The task
Copy the records from the line containing "At what coordinates" through the line containing "The width and", including both of those lines, and leave the pictures out.

Input
+--

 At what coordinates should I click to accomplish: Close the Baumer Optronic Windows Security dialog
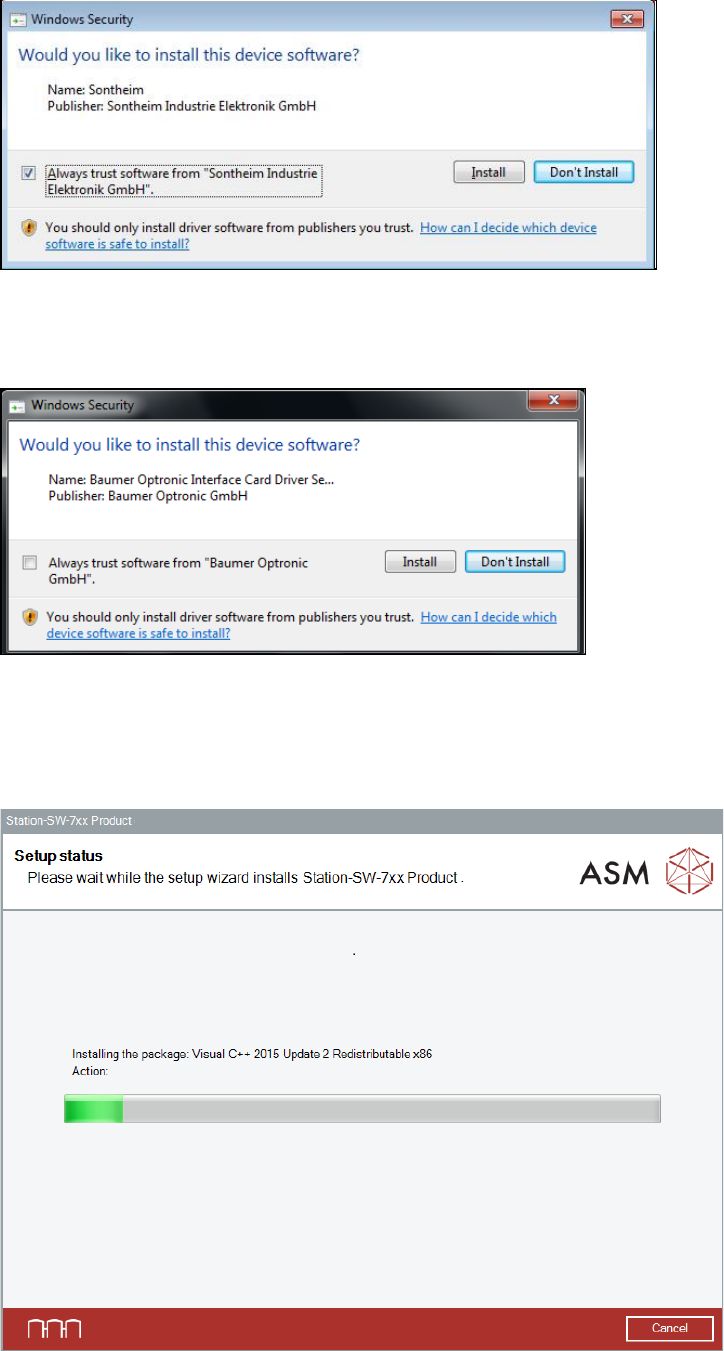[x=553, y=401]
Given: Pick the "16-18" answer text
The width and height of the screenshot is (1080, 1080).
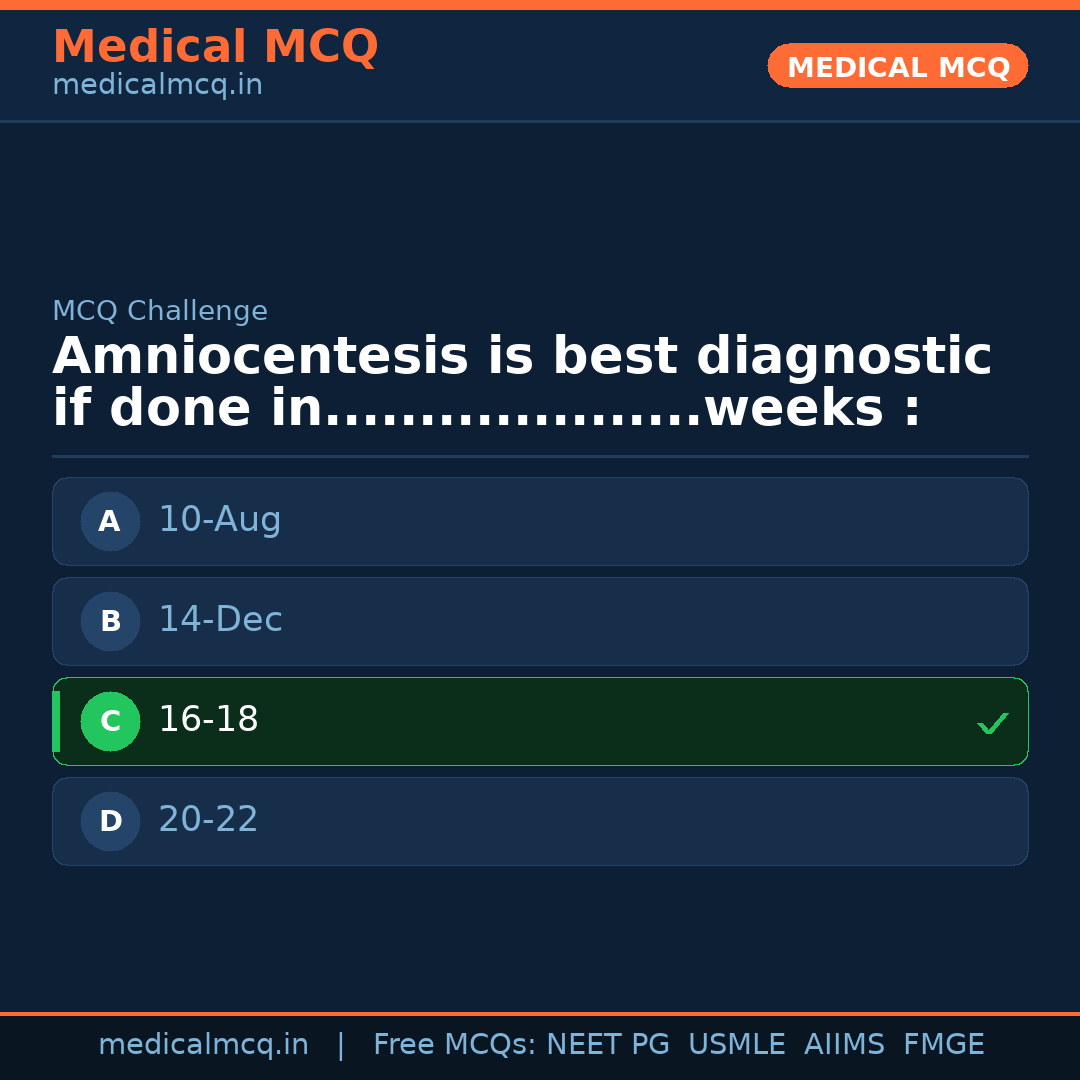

+--

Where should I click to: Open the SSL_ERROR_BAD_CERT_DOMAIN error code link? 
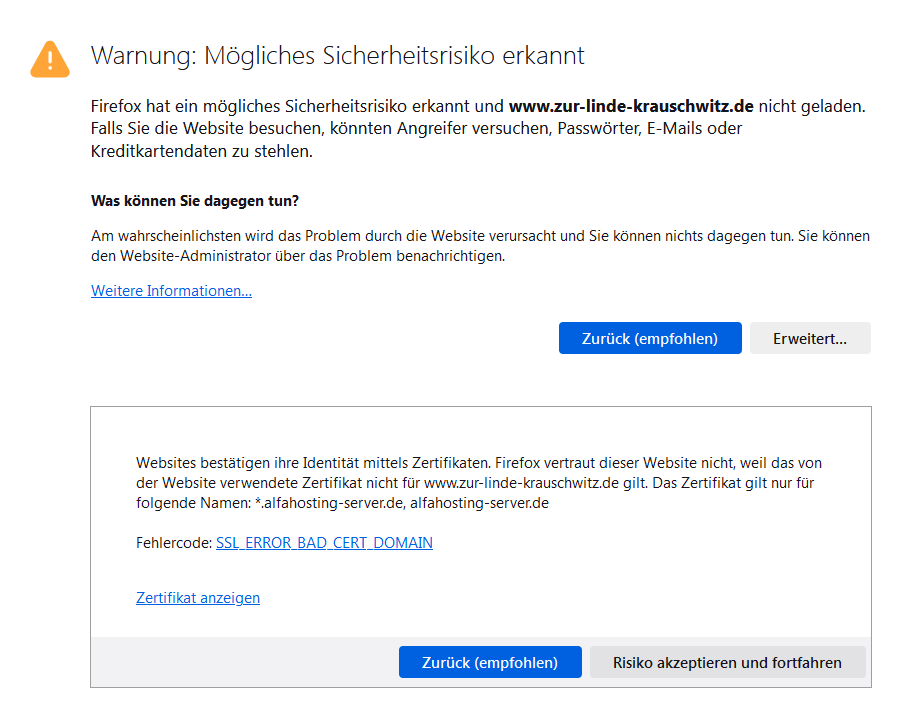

+--

Response to this task
 At what coordinates should I click to accomplish: Close the Baumer Optronic Windows Security dialog
[x=553, y=401]
Given: Pick the "16-18" answer text
The width and height of the screenshot is (1080, 1080).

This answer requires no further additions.